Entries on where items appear
------------------------------------------------------------
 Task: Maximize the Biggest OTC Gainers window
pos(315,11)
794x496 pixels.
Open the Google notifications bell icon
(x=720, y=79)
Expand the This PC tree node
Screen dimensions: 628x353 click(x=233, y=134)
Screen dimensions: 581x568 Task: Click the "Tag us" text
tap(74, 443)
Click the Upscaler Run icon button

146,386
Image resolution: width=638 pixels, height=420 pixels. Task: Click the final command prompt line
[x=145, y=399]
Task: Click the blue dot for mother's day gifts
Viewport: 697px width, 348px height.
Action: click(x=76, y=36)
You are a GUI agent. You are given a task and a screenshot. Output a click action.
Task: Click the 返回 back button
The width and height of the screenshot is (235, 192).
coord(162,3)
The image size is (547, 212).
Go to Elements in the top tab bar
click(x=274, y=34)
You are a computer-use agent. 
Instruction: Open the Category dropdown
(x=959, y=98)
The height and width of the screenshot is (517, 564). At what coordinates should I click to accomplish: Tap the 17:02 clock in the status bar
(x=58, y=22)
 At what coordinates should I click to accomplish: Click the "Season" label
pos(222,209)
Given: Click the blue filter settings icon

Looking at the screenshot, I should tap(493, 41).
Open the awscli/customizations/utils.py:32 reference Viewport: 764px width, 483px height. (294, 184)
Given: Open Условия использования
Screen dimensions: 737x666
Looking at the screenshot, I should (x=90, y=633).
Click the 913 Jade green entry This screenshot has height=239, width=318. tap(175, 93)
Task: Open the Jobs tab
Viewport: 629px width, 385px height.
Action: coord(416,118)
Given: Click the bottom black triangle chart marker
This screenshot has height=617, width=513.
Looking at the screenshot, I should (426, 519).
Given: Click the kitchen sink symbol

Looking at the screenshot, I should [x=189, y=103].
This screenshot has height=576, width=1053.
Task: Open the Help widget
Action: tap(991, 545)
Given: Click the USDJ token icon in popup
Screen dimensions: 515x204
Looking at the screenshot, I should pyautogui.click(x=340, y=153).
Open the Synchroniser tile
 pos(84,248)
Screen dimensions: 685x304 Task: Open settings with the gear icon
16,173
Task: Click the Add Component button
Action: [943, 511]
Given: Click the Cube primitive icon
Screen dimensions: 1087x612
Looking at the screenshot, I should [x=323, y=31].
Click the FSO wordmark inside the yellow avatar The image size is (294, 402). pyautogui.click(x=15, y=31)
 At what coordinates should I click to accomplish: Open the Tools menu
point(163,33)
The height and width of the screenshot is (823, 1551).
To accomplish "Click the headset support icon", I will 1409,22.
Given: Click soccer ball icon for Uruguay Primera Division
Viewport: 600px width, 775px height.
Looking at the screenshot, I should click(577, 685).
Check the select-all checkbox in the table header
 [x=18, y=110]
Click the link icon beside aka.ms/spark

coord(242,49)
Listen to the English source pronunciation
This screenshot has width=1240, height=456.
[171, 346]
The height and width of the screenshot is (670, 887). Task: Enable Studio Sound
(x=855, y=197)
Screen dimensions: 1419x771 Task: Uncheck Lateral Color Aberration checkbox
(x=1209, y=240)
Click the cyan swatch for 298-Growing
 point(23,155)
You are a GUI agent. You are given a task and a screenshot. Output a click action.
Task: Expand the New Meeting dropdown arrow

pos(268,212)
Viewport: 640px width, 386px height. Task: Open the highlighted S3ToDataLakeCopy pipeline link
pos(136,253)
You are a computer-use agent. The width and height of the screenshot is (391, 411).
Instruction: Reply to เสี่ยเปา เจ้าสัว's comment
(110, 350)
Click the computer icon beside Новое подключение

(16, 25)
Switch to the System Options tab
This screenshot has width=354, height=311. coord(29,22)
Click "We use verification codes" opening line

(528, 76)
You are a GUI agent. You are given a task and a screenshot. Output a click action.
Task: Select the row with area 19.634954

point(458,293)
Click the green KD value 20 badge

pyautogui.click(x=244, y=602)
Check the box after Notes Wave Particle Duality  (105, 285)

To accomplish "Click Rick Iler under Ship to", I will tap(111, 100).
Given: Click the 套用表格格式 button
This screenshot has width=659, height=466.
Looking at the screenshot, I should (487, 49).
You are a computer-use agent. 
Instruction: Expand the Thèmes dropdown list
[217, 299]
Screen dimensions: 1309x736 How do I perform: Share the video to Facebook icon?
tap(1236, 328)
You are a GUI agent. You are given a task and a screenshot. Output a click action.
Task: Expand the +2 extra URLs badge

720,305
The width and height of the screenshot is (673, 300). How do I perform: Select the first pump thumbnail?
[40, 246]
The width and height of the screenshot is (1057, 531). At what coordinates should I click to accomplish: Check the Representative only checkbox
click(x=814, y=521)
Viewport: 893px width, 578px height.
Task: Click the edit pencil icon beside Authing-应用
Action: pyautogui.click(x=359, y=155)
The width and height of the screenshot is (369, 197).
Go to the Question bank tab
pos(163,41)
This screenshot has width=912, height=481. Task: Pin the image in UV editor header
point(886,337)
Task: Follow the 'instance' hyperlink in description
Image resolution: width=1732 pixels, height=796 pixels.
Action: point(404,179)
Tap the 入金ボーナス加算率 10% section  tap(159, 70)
------------------------------------------------------------
__Exercise details__: Please reproduce every one of the rows above, line for line and without any changes.

__Solution for this problem__:
 Task: Maximize the Biggest OTC Gainers window
pos(315,11)
794x496 pixels.
Open the Google notifications bell icon
(x=720, y=79)
Expand the This PC tree node
Screen dimensions: 628x353 click(x=233, y=134)
Screen dimensions: 581x568 Task: Click the "Tag us" text
tap(74, 443)
Click the Upscaler Run icon button

146,386
Image resolution: width=638 pixels, height=420 pixels. Task: Click the final command prompt line
[x=145, y=399]
Task: Click the blue dot for mother's day gifts
Viewport: 697px width, 348px height.
Action: click(x=76, y=36)
You are a GUI agent. You are given a task and a screenshot. Output a click action.
Task: Click the 返回 back button
The width and height of the screenshot is (235, 192).
coord(162,3)
The image size is (547, 212).
Go to Elements in the top tab bar
click(x=274, y=34)
You are a computer-use agent. 
Instruction: Open the Category dropdown
(x=959, y=98)
The height and width of the screenshot is (517, 564). At what coordinates should I click to accomplish: Tap the 17:02 clock in the status bar
(x=58, y=22)
 At what coordinates should I click to accomplish: Click the "Season" label
pos(222,209)
Given: Click the blue filter settings icon

Looking at the screenshot, I should tap(493, 41).
Open the awscli/customizations/utils.py:32 reference Viewport: 764px width, 483px height. (294, 184)
Given: Open Условия использования
Screen dimensions: 737x666
Looking at the screenshot, I should (x=90, y=633).
Click the 913 Jade green entry This screenshot has height=239, width=318. tap(175, 93)
Task: Open the Jobs tab
Viewport: 629px width, 385px height.
Action: coord(416,118)
Given: Click the bottom black triangle chart marker
This screenshot has height=617, width=513.
Looking at the screenshot, I should (426, 519).
Given: Click the kitchen sink symbol

Looking at the screenshot, I should [x=189, y=103].
This screenshot has height=576, width=1053.
Task: Open the Help widget
Action: tap(991, 545)
Given: Click the USDJ token icon in popup
Screen dimensions: 515x204
Looking at the screenshot, I should pyautogui.click(x=340, y=153).
Open the Synchroniser tile
 pos(84,248)
Screen dimensions: 685x304 Task: Open settings with the gear icon
16,173
Task: Click the Add Component button
Action: [943, 511]
Given: Click the Cube primitive icon
Screen dimensions: 1087x612
Looking at the screenshot, I should [x=323, y=31].
Click the FSO wordmark inside the yellow avatar The image size is (294, 402). pyautogui.click(x=15, y=31)
 At what coordinates should I click to accomplish: Open the Tools menu
point(163,33)
The height and width of the screenshot is (823, 1551).
To accomplish "Click the headset support icon", I will 1409,22.
Given: Click soccer ball icon for Uruguay Primera Division
Viewport: 600px width, 775px height.
Looking at the screenshot, I should click(577, 685).
Check the select-all checkbox in the table header
 [x=18, y=110]
Click the link icon beside aka.ms/spark

coord(242,49)
Listen to the English source pronunciation
This screenshot has width=1240, height=456.
[171, 346]
The height and width of the screenshot is (670, 887). Task: Enable Studio Sound
(x=855, y=197)
Screen dimensions: 1419x771 Task: Uncheck Lateral Color Aberration checkbox
(x=1209, y=240)
Click the cyan swatch for 298-Growing
 point(23,155)
You are a GUI agent. You are given a task and a screenshot. Output a click action.
Task: Expand the New Meeting dropdown arrow

pos(268,212)
Viewport: 640px width, 386px height. Task: Open the highlighted S3ToDataLakeCopy pipeline link
pos(136,253)
You are a computer-use agent. The width and height of the screenshot is (391, 411).
Instruction: Reply to เสี่ยเปา เจ้าสัว's comment
(110, 350)
Click the computer icon beside Новое подключение

(16, 25)
Switch to the System Options tab
This screenshot has width=354, height=311. coord(29,22)
Click "We use verification codes" opening line

(528, 76)
You are a GUI agent. You are given a task and a screenshot. Output a click action.
Task: Select the row with area 19.634954

point(458,293)
Click the green KD value 20 badge

pyautogui.click(x=244, y=602)
Check the box after Notes Wave Particle Duality  (105, 285)

To accomplish "Click Rick Iler under Ship to", I will tap(111, 100).
Given: Click the 套用表格格式 button
This screenshot has width=659, height=466.
Looking at the screenshot, I should (487, 49).
You are a computer-use agent. 
Instruction: Expand the Thèmes dropdown list
[217, 299]
Screen dimensions: 1309x736 How do I perform: Share the video to Facebook icon?
tap(1236, 328)
You are a GUI agent. You are given a task and a screenshot. Output a click action.
Task: Expand the +2 extra URLs badge

720,305
The width and height of the screenshot is (673, 300). How do I perform: Select the first pump thumbnail?
[40, 246]
The width and height of the screenshot is (1057, 531). At what coordinates should I click to accomplish: Check the Representative only checkbox
click(x=814, y=521)
Viewport: 893px width, 578px height.
Task: Click the edit pencil icon beside Authing-应用
Action: pyautogui.click(x=359, y=155)
The width and height of the screenshot is (369, 197).
Go to the Question bank tab
pos(163,41)
This screenshot has width=912, height=481. Task: Pin the image in UV editor header
point(886,337)
Task: Follow the 'instance' hyperlink in description
Image resolution: width=1732 pixels, height=796 pixels.
Action: point(404,179)
Tap the 入金ボーナス加算率 10% section  tap(159, 70)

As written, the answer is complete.